Task statement:
Work through the data line by line, gathering every line that has the word "will".

[Stored data]
####
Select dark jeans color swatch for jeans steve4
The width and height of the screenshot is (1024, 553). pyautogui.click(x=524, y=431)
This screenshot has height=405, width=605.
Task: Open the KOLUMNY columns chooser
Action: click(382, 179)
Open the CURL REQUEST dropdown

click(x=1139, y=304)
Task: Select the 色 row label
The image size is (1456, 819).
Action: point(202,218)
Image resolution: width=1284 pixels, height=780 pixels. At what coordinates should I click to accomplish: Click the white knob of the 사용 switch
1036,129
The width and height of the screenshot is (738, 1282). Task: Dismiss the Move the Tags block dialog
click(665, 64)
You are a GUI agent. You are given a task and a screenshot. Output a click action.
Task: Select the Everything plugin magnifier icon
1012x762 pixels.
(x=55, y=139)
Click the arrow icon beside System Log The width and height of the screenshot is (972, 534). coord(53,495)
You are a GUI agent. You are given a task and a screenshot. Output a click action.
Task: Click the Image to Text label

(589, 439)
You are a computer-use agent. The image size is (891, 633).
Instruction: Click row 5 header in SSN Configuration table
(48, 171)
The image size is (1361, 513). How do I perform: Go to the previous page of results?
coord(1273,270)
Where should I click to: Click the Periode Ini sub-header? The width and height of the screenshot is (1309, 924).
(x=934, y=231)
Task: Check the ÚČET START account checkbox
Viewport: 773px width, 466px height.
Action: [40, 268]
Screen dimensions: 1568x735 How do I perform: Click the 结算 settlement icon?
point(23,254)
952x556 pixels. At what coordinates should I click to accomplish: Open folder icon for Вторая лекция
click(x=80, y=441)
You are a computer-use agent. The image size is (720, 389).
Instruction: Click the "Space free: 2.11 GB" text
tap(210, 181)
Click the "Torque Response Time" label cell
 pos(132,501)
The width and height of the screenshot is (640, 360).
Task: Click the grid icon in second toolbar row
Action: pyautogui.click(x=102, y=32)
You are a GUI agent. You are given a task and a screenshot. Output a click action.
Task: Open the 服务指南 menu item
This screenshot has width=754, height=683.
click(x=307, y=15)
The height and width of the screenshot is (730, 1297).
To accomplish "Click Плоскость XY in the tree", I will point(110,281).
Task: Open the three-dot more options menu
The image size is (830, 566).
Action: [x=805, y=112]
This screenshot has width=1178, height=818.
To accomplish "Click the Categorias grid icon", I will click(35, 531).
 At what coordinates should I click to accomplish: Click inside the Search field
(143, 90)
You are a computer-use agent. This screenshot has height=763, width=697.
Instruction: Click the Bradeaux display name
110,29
####
Solution for this problem:
To accomplish "Click Плоскость XY in the tree", I will point(110,281).
To accomplish "Click the Categorias grid icon", I will click(35, 531).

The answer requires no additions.